* AIM OF THE EXERCISE: Copy every line that contains the string "button" from the entries below.

◇ ◇ ◇

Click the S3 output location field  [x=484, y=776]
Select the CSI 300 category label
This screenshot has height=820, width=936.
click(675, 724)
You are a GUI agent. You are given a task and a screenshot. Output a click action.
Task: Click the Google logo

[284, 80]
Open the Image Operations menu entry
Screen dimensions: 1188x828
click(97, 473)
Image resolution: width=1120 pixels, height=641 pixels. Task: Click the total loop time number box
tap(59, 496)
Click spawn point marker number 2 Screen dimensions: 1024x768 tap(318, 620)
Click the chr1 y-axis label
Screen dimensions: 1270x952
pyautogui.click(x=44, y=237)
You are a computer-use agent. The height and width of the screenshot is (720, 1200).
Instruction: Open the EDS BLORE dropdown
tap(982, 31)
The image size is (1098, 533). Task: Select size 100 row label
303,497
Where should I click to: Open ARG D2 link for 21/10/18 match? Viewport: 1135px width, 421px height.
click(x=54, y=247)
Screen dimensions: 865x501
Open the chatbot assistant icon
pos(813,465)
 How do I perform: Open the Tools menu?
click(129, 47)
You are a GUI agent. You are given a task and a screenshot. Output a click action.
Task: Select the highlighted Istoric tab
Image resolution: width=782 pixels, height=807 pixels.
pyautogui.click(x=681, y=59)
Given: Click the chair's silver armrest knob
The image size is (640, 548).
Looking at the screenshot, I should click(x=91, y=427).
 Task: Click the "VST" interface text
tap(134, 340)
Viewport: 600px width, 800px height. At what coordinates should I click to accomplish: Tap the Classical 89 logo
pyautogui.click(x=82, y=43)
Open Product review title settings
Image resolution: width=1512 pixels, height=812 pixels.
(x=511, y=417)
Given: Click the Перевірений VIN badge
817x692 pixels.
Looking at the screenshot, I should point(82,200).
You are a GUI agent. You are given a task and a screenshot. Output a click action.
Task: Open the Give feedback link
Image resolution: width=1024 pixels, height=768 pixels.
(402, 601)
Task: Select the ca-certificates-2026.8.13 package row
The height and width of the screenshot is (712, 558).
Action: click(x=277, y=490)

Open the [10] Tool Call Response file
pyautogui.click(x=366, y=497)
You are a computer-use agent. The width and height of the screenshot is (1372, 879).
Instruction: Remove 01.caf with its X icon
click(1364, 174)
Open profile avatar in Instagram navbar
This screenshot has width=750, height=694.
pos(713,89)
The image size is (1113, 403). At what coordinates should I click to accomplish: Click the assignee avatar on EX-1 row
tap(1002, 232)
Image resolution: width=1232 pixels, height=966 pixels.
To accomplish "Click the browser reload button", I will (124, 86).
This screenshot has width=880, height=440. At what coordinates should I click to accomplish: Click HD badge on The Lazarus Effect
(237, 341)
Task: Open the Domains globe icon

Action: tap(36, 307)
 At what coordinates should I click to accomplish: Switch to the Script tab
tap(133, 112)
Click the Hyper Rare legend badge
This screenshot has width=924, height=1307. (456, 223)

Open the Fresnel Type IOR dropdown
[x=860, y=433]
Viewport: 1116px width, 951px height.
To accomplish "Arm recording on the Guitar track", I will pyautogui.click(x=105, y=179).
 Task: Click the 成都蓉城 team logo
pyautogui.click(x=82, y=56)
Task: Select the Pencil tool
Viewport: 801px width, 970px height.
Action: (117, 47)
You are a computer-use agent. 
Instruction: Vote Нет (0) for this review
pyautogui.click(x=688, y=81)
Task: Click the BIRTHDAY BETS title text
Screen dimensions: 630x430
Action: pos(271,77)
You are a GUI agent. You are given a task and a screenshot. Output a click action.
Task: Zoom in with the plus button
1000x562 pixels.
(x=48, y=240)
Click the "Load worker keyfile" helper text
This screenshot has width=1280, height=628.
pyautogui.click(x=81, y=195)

◇ ◇ ◇

* YOUR SOLUTION:
To accomplish "Click the browser reload button", I will (124, 86).
Task: Zoom in with the plus button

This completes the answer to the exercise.